The Effect of Cross Year Peer Tutoring in Pharmacy Dispensing Classes: The Wolverhampton Experience

David Gay, Paula Rutter


Background: Peer tutoring has been used as an educational tool for sometime in undergraduate healthcare teaching. However, in pharmacy, this approach appears not to have been reported in the literature.

Aims: To gauge student opinion on a cross year peer tutoring scheme that involved senior peers (final year students) facilitating academic staff in first year dispensing classes.

Method: Ten fourth year students volunteered to facilitate first year dispensing classes. Fourth year students were briefed as to their role and each student was involved in a minimum of two dispensing classes. After the final dispensing class had taken place both first and fourth year student opinion was sought on their experiences via online questionnaires.

Results: Both first and fourth year students were very positive about their experiences. First year students learnt from their peers and were able to relate to see how they might themselves develop. Fourth year students benefitted by being able to reinforce skills and knowledge and used the experience as a means of reflection, which helped them realise how they had developed and gave them more confidence in their ability. Both sets of students had empathy toward each other. This was most apparent with regard to first year students feeling more at ease asking questions of their peers rather than academic staff.

Conclusion: The peer tutoring scheme used in dispensing classes was seen by both tutees and tutors as beneficial.

■ ■ ■

▸ Work order A
Sum up the peer tutoring abstract in two sentences.
▸ Work order B
According to the peer tutoring abstract, how many fourth-year students volunteered to facilitate the first-year dispensing classes?

Data excerpts:
■ ■ ■

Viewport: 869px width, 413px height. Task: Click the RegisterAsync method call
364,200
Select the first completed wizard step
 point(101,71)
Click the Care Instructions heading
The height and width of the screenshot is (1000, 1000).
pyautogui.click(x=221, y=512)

■ ■ ■

▸ Expected answer A
Ten fourth-year pharmacy students volunteered to help academic staff in first-year dispensing classes, and afterward both year groups gave their opinions through online questionnaires. Both groups were very positive: first-year students learned from their peers and felt more at ease asking them questions, fourth-year students reinforced their skills and gained confidence, and the scheme was seen as beneficial by tutees and tutors alike.

▸ Expected answer B
Ten fourth-year students volunteered.